Periode pertama Jokowi membesarkan dua partai: PKB dan Nasdem. Ikatan utang piutang politik di-closing dengan memenangkan Jokowi di Pilpres 2019.
PDI Perjuangan pegang kunci kemenangan Jokowi. 16 provinsi dikuasai. Sumatera, Kalimantan, Indonesia Timur. PDIP bikin hattrick di dua provinsi. Di Jawa Timur, dia menumbangkan PKB sebagai penguasa primordial.
PDIP mementahkan mitos pemenang Pilgub Jakarta otomatis menang di Pilpres dan Pileg. Enggak main-main, Jakarta dikuasai dengan angka 24 persen.
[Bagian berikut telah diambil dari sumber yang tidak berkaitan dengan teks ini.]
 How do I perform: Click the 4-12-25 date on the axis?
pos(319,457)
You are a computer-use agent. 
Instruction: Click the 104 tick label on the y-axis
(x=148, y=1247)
Perbedaan PDIP dan Partai Nasdem sekitar 15 juta suara. Too wide. Jauh. Wajar bila PDIP punya dominasi menentukan arah Jokowi periode Dua.
Bagi PKB, Partai Demokrat, beberapa partai gagal treshold dan tokoh muda, Pilpres 2019 bukan hanya menangkan Jokowi. Motif utamanya menjegal Sandiaga Uno berkuasa.
Sehingga bursa Pilpres 2024 akan diisi orang baru. Start dari nol. Tidak ada incumbent.
Jadi Jokowi tidak benar-benar berutang budi kepada golongan yang disebut di atas. Justru mereka butuh Jokowi dalam rangka agenda besar subjektif 2024.
Pemerintahan Jokowi aman bila ditopang tiga partai dua digit: PDIP, Gerindra dan Golkar.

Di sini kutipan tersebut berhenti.